A coalition of Texas abortion clinics asked the high court to take emergency action so that the facilities could resume providing time-sensitive care to patients in the state. For about three weeks, women in Texas have been forced to travel to other states in the middle of the pandemic to exercise their constitutional right to legal abortion.
“This is an extraordinarily difficult time, but this is an easy case,” said Nancy Northup, president and CEO of the Center for Reproductive Rights, which is representing the clinics. “Texas is blatantly abusing its emergency power to obliterate Roe v. Wade. This tactic of using bogus health and safety justifications to close clinics is nothing new.”
Texas Gov. Greg Abbott (R) on March 22 ordered a stop to “all surgeries and procedures that are not immediately medically necessary.” State officials clarified that abortions that were “not medically necessary to preserve the life or health of the mother” qualified for the purposes of the ban.
Texas abortion providers sued Abbott and other state officials, arguing that abortion is an essential, time-sensitive service. On March 30, a federal district judge sided with abortion providers and granted a temporary restraining order, allowing clinics to resume services. Almost immediately, the order was reversed by the U.S. Court of Appeals for the 5th Circuit, reinstating the abortion ban.
On April 9, a federal district court granted a second temporary restraining order, allowing abortion providers to resume some procedures. Once again, the 5th Circuit sided with Texas, reversing part of the order and affirming the ban on most abortions.
Without the Supreme Court’s “urgent intervention, the Fifth Circuit’s stay will continue to deny hundreds of Texas residents their constitutional right to obtain an abortion while exacerbating the current public health crisis, thereby inflicting irreparable harm,” abortion providers wrote in their emergency request to the justices on Saturday. “As a result, they will be forced either to remain pregnant and endure the physical, economic, and emotional consequences of pregnancy or to undertake risky and expensive travel to other states where abortion is still available.”
The request was filed to Justice Samuel Alito. Mary Ziegler, a professor at Florida State University and a historian of abortion law, said he will likely call for a response from the state before referring the matter to the full court.
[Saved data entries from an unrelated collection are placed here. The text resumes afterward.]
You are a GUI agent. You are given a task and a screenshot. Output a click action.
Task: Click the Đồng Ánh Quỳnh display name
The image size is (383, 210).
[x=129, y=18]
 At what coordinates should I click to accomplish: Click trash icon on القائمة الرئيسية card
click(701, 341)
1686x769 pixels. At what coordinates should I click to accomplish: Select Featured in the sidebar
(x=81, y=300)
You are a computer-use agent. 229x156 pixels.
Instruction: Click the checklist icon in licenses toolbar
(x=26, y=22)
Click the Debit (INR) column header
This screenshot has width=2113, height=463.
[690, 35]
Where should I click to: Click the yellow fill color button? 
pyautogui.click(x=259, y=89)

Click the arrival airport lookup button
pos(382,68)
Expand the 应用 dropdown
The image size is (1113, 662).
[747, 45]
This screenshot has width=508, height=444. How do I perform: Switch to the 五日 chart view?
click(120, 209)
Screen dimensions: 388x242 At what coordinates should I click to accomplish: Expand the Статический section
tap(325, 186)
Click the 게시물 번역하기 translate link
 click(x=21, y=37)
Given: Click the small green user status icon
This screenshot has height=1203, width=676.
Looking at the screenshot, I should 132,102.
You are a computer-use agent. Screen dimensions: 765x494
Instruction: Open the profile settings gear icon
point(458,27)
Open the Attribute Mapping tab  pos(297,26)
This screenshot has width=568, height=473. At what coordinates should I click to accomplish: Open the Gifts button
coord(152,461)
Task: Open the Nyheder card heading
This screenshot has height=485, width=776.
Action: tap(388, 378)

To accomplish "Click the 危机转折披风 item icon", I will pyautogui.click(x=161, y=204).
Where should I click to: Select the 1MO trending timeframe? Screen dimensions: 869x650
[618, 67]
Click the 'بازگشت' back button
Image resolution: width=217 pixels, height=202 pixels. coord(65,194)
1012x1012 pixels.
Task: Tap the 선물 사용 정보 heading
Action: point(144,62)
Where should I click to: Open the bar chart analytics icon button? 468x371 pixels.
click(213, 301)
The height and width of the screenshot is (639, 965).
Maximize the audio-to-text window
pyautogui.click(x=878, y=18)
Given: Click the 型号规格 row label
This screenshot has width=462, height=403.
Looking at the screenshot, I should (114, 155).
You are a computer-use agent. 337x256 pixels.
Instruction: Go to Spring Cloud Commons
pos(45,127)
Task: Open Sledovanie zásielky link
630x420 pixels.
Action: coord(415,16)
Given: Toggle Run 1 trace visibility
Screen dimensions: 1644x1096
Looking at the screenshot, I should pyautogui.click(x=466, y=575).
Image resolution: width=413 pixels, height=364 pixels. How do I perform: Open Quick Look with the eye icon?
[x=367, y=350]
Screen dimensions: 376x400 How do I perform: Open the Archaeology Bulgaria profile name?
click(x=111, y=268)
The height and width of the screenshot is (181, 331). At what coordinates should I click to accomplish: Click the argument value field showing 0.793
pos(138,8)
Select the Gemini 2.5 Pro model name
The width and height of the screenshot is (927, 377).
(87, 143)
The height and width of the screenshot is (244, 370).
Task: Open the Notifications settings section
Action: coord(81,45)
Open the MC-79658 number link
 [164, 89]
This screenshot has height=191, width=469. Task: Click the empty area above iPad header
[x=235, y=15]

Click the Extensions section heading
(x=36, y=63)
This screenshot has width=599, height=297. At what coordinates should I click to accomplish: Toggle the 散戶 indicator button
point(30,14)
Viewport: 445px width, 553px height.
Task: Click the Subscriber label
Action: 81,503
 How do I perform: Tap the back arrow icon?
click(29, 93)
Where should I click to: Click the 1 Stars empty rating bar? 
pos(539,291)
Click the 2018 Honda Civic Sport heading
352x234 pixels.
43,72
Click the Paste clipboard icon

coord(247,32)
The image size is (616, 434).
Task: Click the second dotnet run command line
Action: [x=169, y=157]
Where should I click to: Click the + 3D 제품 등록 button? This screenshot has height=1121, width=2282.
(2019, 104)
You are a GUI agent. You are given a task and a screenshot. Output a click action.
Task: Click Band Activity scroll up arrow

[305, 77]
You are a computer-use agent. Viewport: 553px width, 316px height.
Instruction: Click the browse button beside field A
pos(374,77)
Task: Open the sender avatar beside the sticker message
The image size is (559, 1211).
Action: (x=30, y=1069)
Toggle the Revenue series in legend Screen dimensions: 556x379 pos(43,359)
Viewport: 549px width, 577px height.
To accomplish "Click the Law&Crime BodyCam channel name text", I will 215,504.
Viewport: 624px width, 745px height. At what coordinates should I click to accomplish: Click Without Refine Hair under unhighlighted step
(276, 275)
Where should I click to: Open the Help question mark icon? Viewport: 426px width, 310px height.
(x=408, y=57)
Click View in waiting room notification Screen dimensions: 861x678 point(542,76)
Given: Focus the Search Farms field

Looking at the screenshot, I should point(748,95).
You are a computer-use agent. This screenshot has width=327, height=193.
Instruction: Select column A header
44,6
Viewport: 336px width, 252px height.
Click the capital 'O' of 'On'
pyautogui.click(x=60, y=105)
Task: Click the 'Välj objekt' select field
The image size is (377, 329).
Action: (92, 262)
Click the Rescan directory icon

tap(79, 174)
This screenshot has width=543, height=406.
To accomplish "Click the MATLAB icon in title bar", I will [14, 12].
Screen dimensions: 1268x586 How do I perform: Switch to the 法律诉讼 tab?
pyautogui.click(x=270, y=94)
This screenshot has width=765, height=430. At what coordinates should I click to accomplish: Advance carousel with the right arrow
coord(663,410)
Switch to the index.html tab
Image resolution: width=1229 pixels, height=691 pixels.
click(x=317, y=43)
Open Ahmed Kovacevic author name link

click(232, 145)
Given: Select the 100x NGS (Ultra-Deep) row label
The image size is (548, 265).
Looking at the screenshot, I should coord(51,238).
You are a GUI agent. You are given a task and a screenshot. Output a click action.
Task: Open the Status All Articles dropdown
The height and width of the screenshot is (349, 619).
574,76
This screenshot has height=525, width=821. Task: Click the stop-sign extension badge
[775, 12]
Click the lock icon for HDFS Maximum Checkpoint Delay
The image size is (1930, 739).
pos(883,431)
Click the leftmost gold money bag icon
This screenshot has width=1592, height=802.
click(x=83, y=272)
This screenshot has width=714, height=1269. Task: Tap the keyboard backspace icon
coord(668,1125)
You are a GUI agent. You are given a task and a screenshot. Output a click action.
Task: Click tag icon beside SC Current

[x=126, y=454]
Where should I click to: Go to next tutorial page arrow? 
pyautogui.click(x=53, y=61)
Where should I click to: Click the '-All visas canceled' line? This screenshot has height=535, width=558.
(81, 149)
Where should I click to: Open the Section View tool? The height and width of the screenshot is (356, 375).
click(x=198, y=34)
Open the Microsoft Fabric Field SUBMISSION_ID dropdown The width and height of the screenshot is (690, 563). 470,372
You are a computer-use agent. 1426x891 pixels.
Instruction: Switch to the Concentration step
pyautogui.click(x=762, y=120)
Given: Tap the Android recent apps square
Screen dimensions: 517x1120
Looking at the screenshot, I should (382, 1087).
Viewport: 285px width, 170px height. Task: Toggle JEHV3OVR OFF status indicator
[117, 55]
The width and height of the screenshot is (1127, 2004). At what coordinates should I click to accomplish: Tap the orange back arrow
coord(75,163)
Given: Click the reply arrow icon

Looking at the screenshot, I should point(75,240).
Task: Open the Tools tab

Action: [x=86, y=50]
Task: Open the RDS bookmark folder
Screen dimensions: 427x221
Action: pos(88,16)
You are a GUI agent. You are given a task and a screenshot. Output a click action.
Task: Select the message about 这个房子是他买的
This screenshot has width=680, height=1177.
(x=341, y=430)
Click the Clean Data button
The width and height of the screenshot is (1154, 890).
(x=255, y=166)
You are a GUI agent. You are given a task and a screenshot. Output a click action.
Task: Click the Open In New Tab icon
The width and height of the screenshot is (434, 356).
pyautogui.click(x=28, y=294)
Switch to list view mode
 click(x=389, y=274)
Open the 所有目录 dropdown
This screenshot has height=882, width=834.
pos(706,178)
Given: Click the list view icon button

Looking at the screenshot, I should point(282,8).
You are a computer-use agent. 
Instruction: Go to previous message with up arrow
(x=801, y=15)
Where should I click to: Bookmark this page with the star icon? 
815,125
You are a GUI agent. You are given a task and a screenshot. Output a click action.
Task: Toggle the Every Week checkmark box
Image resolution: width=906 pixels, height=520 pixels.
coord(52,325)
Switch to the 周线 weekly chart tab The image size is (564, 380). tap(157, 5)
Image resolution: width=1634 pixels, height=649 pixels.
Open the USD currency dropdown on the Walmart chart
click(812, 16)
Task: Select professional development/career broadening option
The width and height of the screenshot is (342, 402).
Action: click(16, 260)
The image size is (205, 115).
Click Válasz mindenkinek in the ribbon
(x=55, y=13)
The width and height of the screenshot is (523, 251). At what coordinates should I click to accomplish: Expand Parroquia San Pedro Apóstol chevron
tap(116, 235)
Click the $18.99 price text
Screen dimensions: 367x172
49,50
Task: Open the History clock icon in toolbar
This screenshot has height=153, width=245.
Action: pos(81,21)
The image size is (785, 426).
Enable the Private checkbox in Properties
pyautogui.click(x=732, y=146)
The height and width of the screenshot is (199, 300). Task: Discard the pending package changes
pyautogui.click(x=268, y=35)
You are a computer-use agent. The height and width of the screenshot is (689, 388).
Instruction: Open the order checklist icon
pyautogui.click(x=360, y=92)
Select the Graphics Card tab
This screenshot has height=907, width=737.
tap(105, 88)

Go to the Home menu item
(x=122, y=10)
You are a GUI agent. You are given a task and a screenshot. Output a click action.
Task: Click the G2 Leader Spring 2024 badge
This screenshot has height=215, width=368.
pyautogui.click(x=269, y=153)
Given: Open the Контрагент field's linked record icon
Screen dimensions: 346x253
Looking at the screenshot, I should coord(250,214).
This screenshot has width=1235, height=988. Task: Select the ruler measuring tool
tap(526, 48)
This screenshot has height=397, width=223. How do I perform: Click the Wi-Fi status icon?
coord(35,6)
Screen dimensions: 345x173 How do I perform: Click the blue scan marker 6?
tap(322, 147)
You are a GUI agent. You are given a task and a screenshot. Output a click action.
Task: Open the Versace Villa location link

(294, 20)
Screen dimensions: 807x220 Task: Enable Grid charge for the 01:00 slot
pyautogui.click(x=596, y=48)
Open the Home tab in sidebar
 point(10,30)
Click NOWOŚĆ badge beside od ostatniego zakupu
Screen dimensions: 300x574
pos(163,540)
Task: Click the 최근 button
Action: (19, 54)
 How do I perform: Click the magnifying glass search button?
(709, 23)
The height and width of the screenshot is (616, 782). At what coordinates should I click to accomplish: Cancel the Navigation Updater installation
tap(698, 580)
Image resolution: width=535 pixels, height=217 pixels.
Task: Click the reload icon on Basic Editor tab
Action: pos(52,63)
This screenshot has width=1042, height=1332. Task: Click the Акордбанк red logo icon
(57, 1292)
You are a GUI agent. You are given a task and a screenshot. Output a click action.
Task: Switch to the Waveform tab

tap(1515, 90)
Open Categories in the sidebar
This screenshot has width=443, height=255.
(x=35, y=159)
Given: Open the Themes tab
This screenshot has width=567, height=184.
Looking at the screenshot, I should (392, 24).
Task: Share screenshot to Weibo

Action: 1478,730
She noted that half a dozen other Republican-led states have also tried to limit abortions under their emergency response to the pandemic. Similar bans on abortion have been blocked by the courts in Ohio, Oklahoma and Alabama.
“Patients and providers want to know if these bans will hold up outside of Texas,” Ziegler said.
The bigger question at stake, she added, is whether the constitutional right to an abortion, established by 1973′s Roe v. Wade ruling, can be put on hold because of an emergency.
“If the court does create some sort of emergency exception, then what remains to be seen is what constitutes an emergency,” she said. “Everybody agrees that what we’re living through now is an emergency, but what if we flatten the curve but there is no vaccine? Or what if the COVID-19 episode is over but another medical or political issue emerges?”
Alexis McGill Johnson, acting president and CEO of Planned Parenthood Federation of America, said the past few weeks have been untenable for Texas patients seeking abortions.
A recent study found that under Texas’s ban, the average one-way driving distance to an abortion clinic goes from 12 miles to 243 miles.
“Gov. Abbott has blocked abortion access for mothers who have lost their jobs because of COVID-19, people quarantined with abusive partners, and patients with fatal fetal diagnoses,” Johnson said. “Now is the time to be making abortion more accessible, not less.”